El Mesías del sermón de las bienaventuranzas

 

El evangelio de san Mateo comienza propiamente con la presentación de la realeza de Jesucristo y el anuncio de la conversión en el grandioso sermón de las bienaventuranzas.

El famoso y siempre comprometedor sermón de la montaña arrancará con la radical puesta en escena del Señor rodeado de una inmensa multitud, cuando les “hablaba con toda autoridad” (Mt 5,1).

Una vez más hemos de referirnos a la conveniencia de leer despacio el Sermón de San Agustín acerca de las bienaventuranzas que fue, durante siglos, la regla de la santidad en medio del mundo y la llamada universal a la santidad: “Dios no exige nada, no pide nada, no busca nada, no recrimina nada”. Al contrario, Dios lo da todo y se da El mismo: nos entrega a su Hijo predilecto y muy amado.

La santidad es, por tanto, una invitación de Dios a vivir con El y en El. La santidad es un don de Dios que se refleja en las bienaventuranzas. Es decir, el estilo de vida de los que han recibido la santidad es ser pacífico, manso de corazón, fuerte, limpio de corazón, amante de la justicia, paciente en la persecución y siempre empeñado en amar a Dios y a las almas con todo el corazón.

El problema de haber convertido el horizonte de la santidad en un esfuerzo voluntarista no procede de san Agustín ni tampoco de santo Tomás de Aquino pues para él, las virtudes y la armonía de las virtudes constituyen lo que se llama la vida lograda, es decir, la santidad.

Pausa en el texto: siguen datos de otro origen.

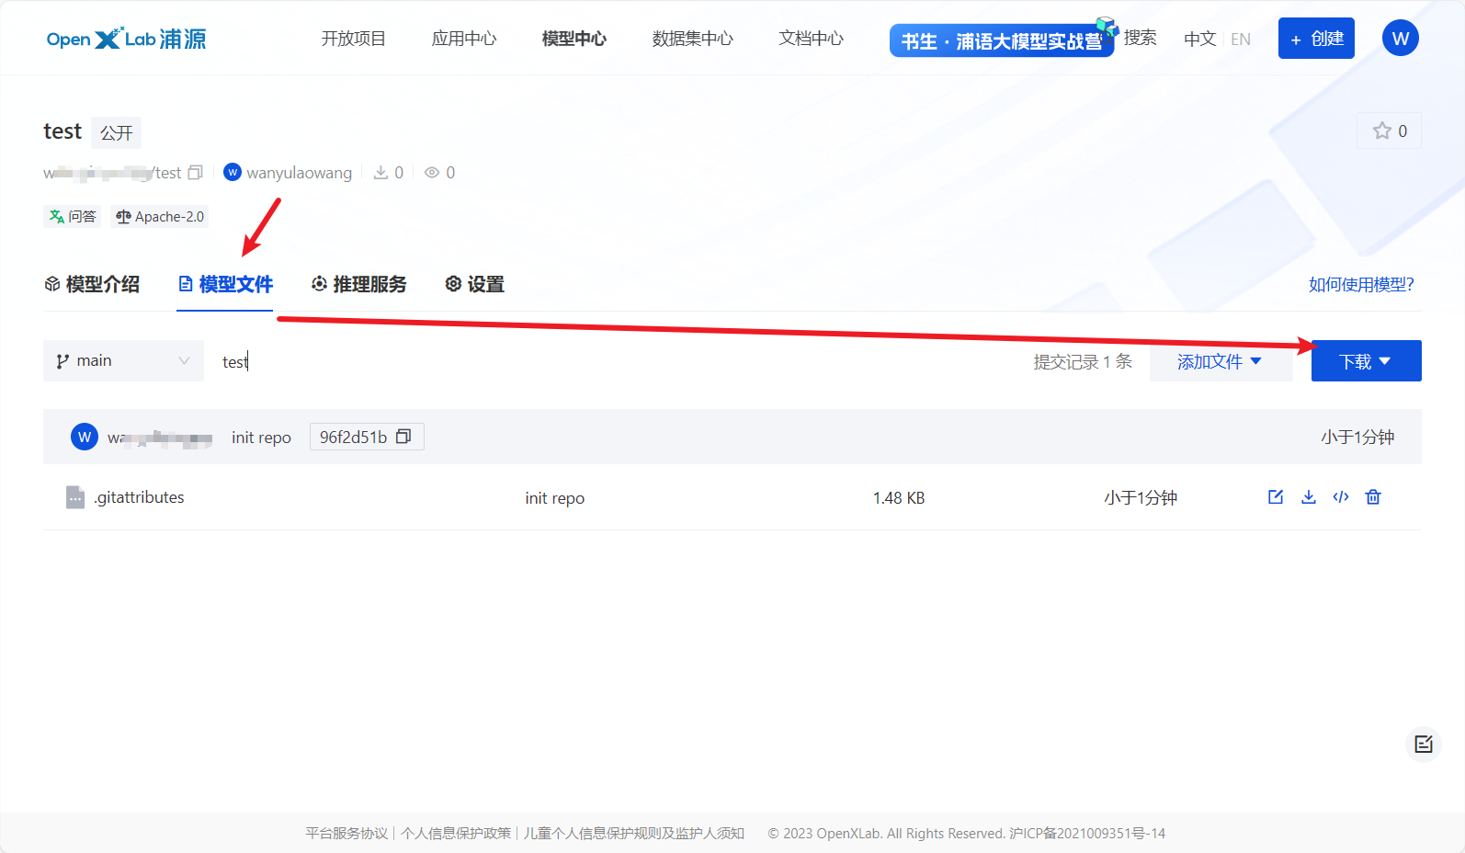Click the OpenXLab logo
Image resolution: width=1465 pixels, height=853 pixels.
[x=126, y=39]
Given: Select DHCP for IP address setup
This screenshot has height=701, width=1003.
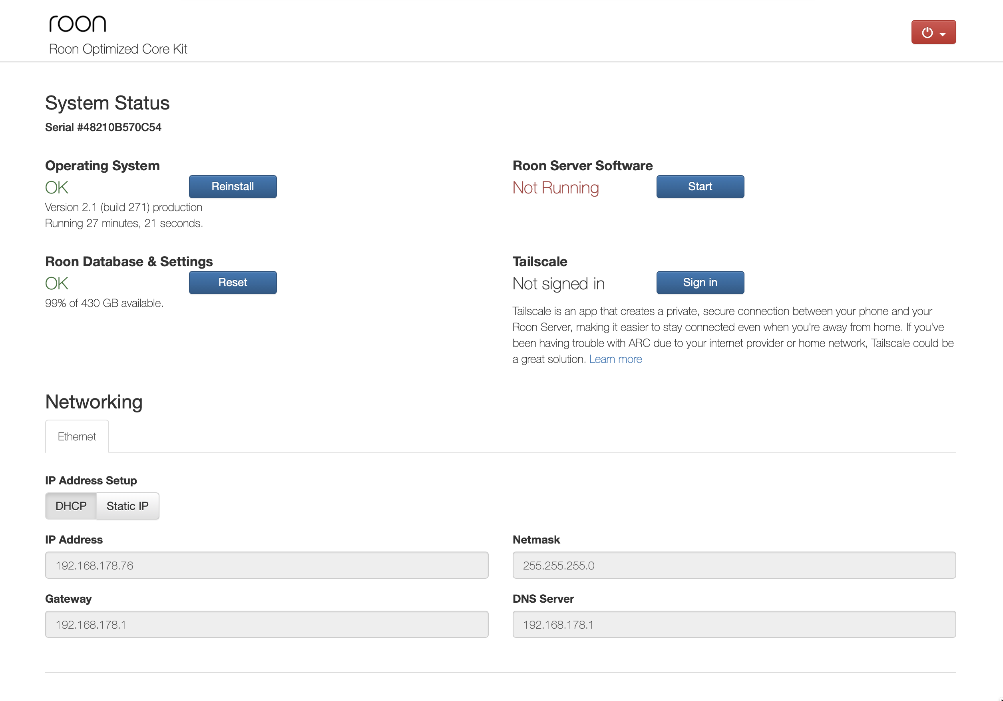Looking at the screenshot, I should pos(71,506).
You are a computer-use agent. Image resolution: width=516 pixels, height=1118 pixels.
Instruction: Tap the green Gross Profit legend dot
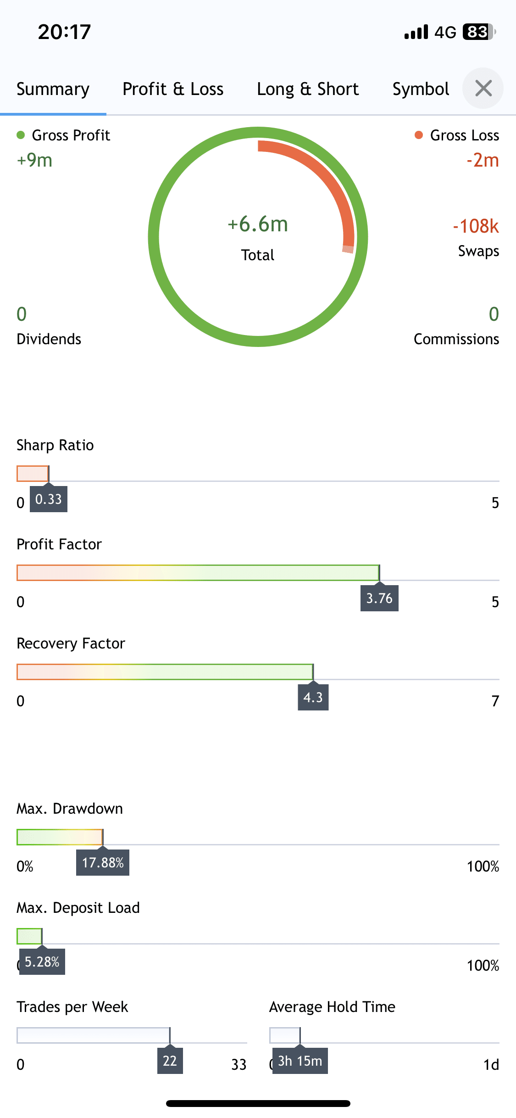(x=21, y=135)
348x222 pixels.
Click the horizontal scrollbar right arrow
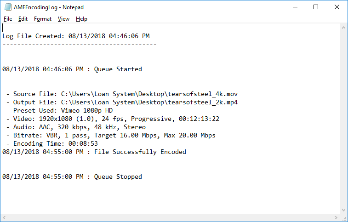[336, 217]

Como expresa el Aquinate, “virtus habitus est”. Es decir, un don intrínseco de Dios en el alma, completamente desproporcionado a lo poco que hacemos con nuestros esfuerzos “por portarnos bien”.

Tampoco procede de Francisco de Vitoria, ni de Domingo de Soto, que propalaban un nuevo humanismo basado en la dignidad de la persona humana como depositario de los dones divinos y comentaban siempre el texto del Aquinate: “la gracia no destruye la naturaleza, la supone, la sana y la eleva” (Santo Tomás, Suma Teológica, I, q. 1, a. 8, ad2).

Frente al primer sacerdote jesuita, san Pedro Fabro, SJ (1506-1546), quien se consideraba “contemplativo en la acción” y que fue canonizado por el papa Francisco, surgirá el también jesuita, Juan de Azor (1535-1603) quien subrayará en las “Instituciones” un planteamiento ascético de la santidad, propalando sobre todo en Castilla y sus reinos un planteamiento de estado de perfección que no es el propio de Santo Tomás.

Pero volvamos al discurso de las bienaventuranzas. Los regalos de Diosa al corazón que desea amar a Dios con todo su corazón, con toda su alma y con todas sus fuerzas. La conclusión del Sermón es confiar en Dios y buscarle a él. El Reino está dentro de nosotros.

José Carlos Martín de la Hoz

Joseph Ratzinger, Jesús de Nazaret, BAC, Madrid 2024, 627 pp.